How to complete this task —
Show, in full, each line of the data that contains "Trabalho".

** Records follows **

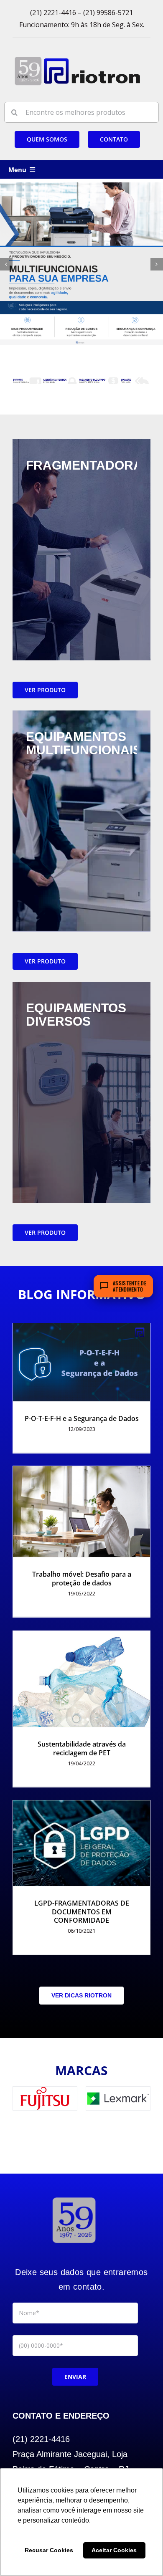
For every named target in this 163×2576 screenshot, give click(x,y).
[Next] (156, 264)
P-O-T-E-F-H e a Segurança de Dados (82, 1418)
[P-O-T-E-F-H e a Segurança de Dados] (81, 1362)
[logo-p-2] (74, 2197)
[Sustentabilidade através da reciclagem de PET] (81, 1679)
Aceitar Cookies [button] (114, 2550)
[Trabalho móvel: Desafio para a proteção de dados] (81, 1511)
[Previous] (6, 264)
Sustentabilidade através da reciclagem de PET (82, 1748)
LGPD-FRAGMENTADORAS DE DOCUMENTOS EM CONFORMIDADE (81, 1912)
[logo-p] (77, 59)
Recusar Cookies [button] (49, 2550)
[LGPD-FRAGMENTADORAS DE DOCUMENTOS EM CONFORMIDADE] (81, 1843)
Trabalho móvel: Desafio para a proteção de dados (81, 1579)
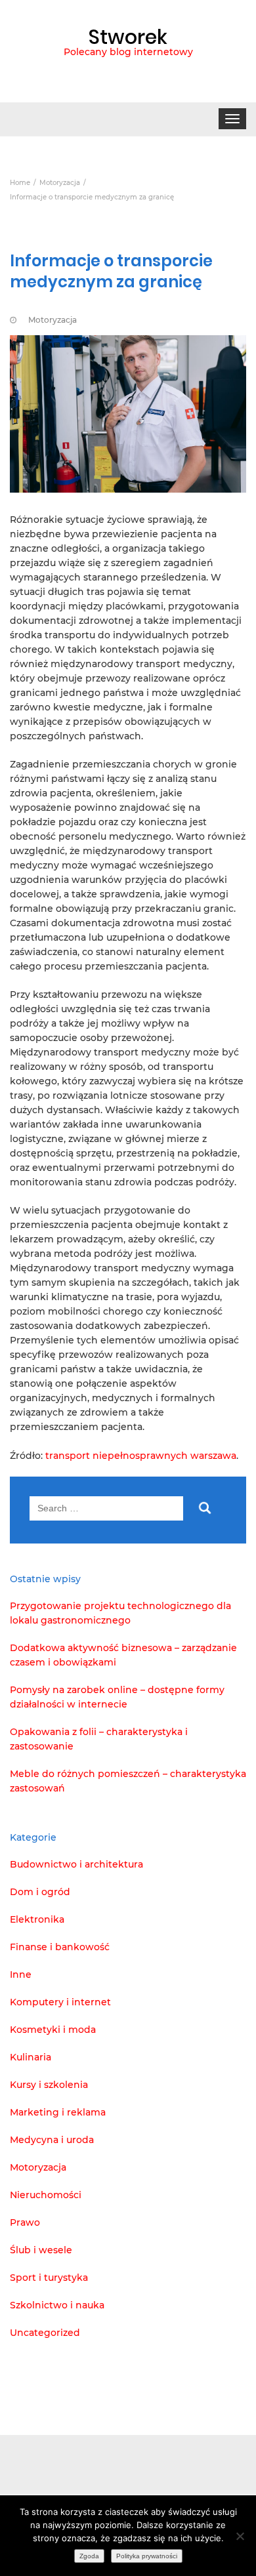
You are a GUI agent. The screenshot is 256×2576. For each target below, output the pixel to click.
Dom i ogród (40, 1892)
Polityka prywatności (146, 2556)
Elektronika (37, 1919)
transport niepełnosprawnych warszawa (140, 1456)
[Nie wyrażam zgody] (239, 2536)
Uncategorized (45, 2333)
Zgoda (89, 2556)
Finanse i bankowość (60, 1947)
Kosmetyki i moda (53, 2029)
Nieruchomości (45, 2195)
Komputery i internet (60, 2002)
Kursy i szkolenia (49, 2085)
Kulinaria (30, 2057)
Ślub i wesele (41, 2250)
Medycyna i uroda (52, 2140)
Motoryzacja (52, 320)
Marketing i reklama (58, 2112)
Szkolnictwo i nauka (57, 2305)
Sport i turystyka (49, 2277)
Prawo (25, 2222)
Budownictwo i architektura (76, 1864)
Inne (21, 1974)
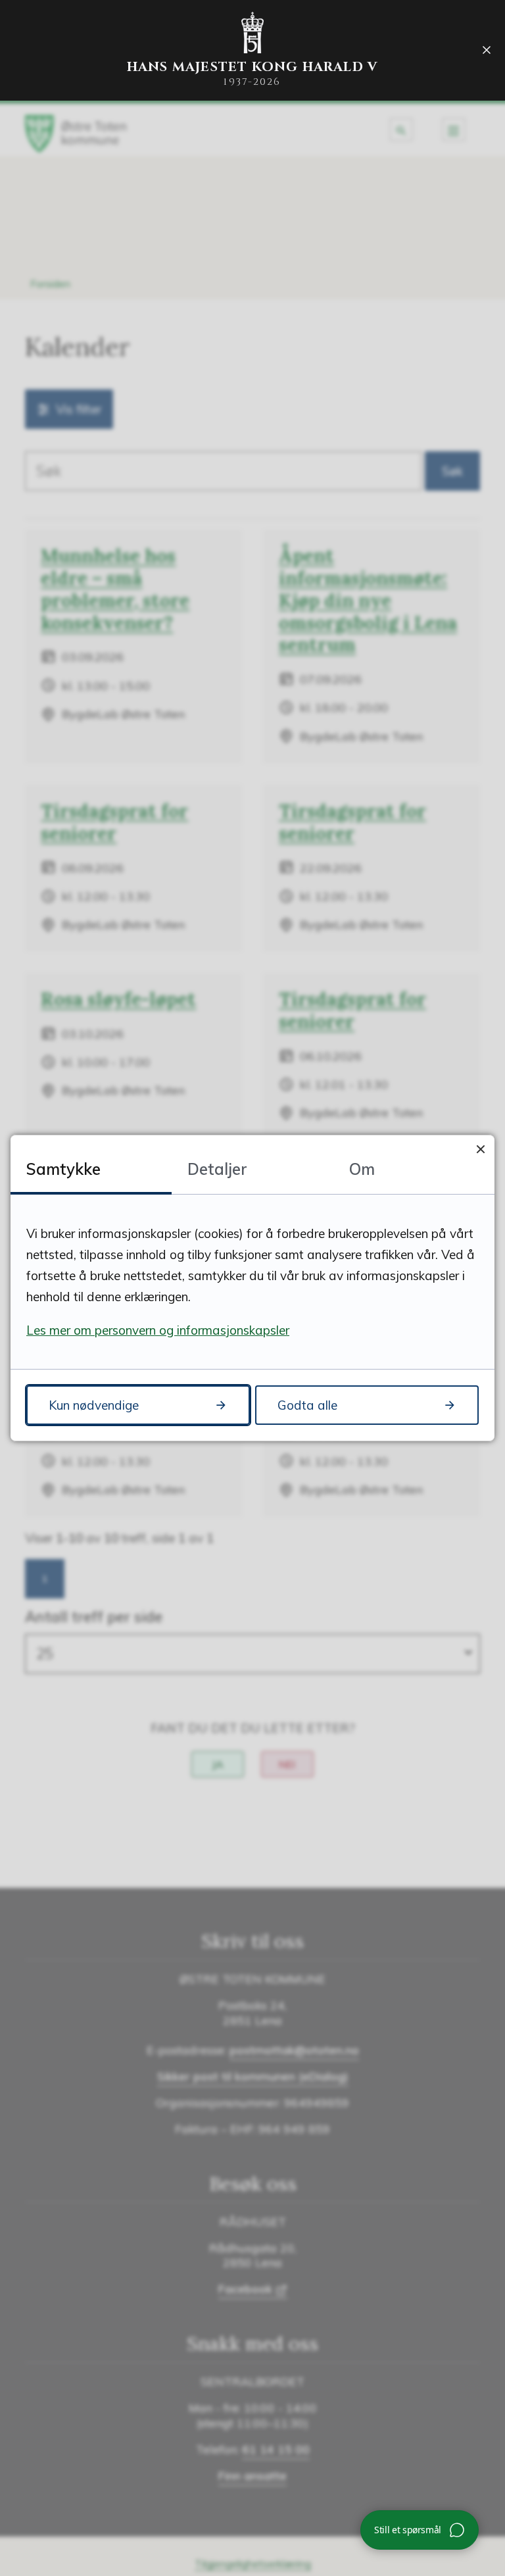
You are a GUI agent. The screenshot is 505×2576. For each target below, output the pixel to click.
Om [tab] (362, 1169)
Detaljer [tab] (217, 1169)
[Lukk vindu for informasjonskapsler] (480, 1149)
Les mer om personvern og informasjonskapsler (157, 1330)
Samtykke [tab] (63, 1169)
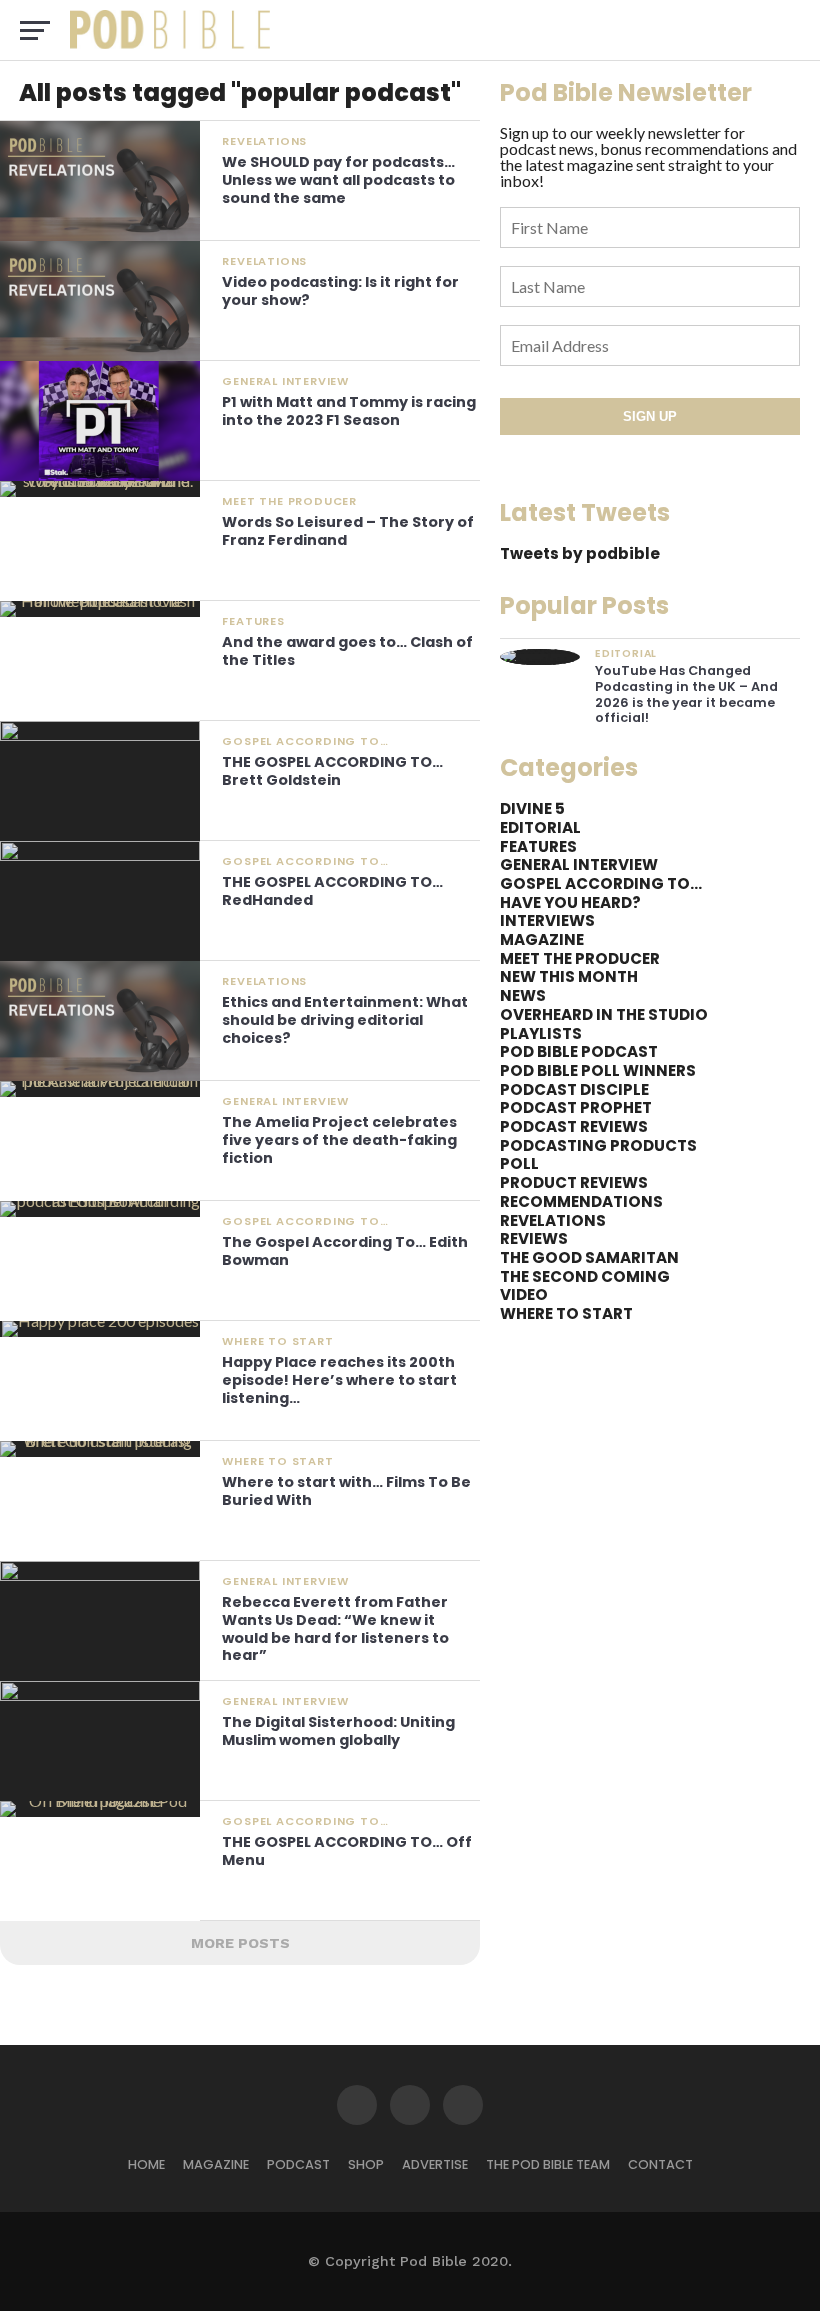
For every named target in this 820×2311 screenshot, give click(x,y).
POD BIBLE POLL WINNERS (598, 1070)
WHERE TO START (566, 1313)
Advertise (435, 2164)
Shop (366, 2164)
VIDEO (524, 1294)
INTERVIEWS (547, 920)
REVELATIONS (553, 1220)
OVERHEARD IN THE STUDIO (604, 1014)
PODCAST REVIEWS (574, 1126)
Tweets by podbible (580, 553)
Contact (660, 2164)
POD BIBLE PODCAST (579, 1051)
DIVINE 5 (532, 808)
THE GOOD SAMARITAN (589, 1257)
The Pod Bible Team (548, 2164)
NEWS (523, 995)
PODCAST (298, 2164)
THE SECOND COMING (585, 1276)
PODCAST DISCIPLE (574, 1089)
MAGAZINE (542, 939)
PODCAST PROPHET (576, 1107)
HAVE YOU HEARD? (570, 902)
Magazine (216, 2164)
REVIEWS (534, 1238)
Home (146, 2164)
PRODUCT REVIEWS (574, 1182)
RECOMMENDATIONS (581, 1201)
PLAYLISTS (541, 1033)
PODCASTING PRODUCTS (598, 1145)
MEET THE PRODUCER (580, 958)
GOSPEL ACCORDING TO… (601, 883)
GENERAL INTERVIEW (579, 864)
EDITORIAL (540, 827)
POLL (519, 1163)
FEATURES (538, 846)
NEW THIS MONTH (569, 976)
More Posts (240, 1943)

** End of Records **

Result of this exercise —
[Trabalho móvel: Desafio para a proteção de dados] (81, 1511)
Trabalho móvel: Desafio para a proteção de dados (81, 1579)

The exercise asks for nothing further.